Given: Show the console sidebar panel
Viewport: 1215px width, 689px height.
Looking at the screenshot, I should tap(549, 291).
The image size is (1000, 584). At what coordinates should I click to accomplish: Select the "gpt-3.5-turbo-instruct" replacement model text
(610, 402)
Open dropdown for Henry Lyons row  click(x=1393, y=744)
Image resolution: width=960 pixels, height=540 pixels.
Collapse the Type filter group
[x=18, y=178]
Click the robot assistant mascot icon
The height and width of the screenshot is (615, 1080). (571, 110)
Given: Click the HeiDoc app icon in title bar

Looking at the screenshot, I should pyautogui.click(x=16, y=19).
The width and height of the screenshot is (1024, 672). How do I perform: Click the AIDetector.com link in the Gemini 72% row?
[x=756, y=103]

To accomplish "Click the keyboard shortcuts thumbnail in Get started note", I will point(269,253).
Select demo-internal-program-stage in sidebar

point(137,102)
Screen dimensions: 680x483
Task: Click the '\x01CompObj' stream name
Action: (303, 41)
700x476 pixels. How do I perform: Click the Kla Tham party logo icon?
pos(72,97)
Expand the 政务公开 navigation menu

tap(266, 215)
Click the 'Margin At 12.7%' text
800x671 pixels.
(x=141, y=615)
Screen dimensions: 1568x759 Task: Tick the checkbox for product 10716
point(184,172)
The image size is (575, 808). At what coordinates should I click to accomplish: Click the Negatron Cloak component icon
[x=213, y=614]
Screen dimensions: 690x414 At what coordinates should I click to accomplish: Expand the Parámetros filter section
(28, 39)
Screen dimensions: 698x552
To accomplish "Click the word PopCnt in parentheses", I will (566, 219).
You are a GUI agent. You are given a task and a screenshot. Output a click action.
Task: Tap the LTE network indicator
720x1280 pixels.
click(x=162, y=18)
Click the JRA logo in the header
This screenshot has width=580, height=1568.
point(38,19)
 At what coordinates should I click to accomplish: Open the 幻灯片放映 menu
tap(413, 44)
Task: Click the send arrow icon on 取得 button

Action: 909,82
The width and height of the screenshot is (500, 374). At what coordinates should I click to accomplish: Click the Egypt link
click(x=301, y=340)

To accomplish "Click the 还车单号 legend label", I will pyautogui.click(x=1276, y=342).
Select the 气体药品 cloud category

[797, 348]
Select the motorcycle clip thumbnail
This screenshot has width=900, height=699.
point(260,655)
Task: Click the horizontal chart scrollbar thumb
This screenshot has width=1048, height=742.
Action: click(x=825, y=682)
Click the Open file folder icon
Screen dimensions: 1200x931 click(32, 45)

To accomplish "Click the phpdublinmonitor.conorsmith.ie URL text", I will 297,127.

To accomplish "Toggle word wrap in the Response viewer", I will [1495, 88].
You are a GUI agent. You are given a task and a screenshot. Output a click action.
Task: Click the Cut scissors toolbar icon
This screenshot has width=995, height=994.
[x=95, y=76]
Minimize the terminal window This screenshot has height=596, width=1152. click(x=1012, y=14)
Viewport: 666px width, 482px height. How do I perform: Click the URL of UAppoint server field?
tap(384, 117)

• [Task to complete] Reproduce the records above exactly. Leave nothing out.

• [Task result]
Given: Show the console sidebar panel
Viewport: 1215px width, 689px height.
Looking at the screenshot, I should tap(549, 291).
The image size is (1000, 584). At what coordinates should I click to accomplish: Select the "gpt-3.5-turbo-instruct" replacement model text
(610, 402)
Open dropdown for Henry Lyons row  click(x=1393, y=744)
Image resolution: width=960 pixels, height=540 pixels.
Collapse the Type filter group
[x=18, y=178]
Click the robot assistant mascot icon
The height and width of the screenshot is (615, 1080). (571, 110)
Given: Click the HeiDoc app icon in title bar

Looking at the screenshot, I should pyautogui.click(x=16, y=19).
The width and height of the screenshot is (1024, 672). How do I perform: Click the AIDetector.com link in the Gemini 72% row?
[x=756, y=103]

To accomplish "Click the keyboard shortcuts thumbnail in Get started note", I will point(269,253).
Select demo-internal-program-stage in sidebar

point(137,102)
Screen dimensions: 680x483
Task: Click the '\x01CompObj' stream name
Action: (303, 41)
700x476 pixels. How do I perform: Click the Kla Tham party logo icon?
pos(72,97)
Expand the 政务公开 navigation menu

tap(266, 215)
Click the 'Margin At 12.7%' text
800x671 pixels.
(x=141, y=615)
Screen dimensions: 1568x759 Task: Tick the checkbox for product 10716
point(184,172)
The image size is (575, 808). At what coordinates should I click to accomplish: Click the Negatron Cloak component icon
[x=213, y=614]
Screen dimensions: 690x414 At what coordinates should I click to accomplish: Expand the Parámetros filter section
(28, 39)
Screen dimensions: 698x552
To accomplish "Click the word PopCnt in parentheses", I will (566, 219).
You are a GUI agent. You are given a task and a screenshot. Output a click action.
Task: Tap the LTE network indicator
720x1280 pixels.
click(x=162, y=18)
Click the JRA logo in the header
This screenshot has width=580, height=1568.
point(38,19)
 At what coordinates should I click to accomplish: Open the 幻灯片放映 menu
tap(413, 44)
Task: Click the send arrow icon on 取得 button

Action: 909,82
The width and height of the screenshot is (500, 374). At what coordinates should I click to accomplish: Click the Egypt link
click(x=301, y=340)

To accomplish "Click the 还车单号 legend label", I will pyautogui.click(x=1276, y=342).
Select the 气体药品 cloud category

[797, 348]
Select the motorcycle clip thumbnail
This screenshot has width=900, height=699.
point(260,655)
Task: Click the horizontal chart scrollbar thumb
This screenshot has width=1048, height=742.
Action: click(x=825, y=682)
Click the Open file folder icon
Screen dimensions: 1200x931 click(32, 45)

To accomplish "Click the phpdublinmonitor.conorsmith.ie URL text", I will 297,127.

To accomplish "Toggle word wrap in the Response viewer", I will [1495, 88].
You are a GUI agent. You are given a task and a screenshot. Output a click action.
Task: Click the Cut scissors toolbar icon
This screenshot has width=995, height=994.
[x=95, y=76]
Minimize the terminal window This screenshot has height=596, width=1152. click(x=1012, y=14)
Viewport: 666px width, 482px height. How do I perform: Click the URL of UAppoint server field?
tap(384, 117)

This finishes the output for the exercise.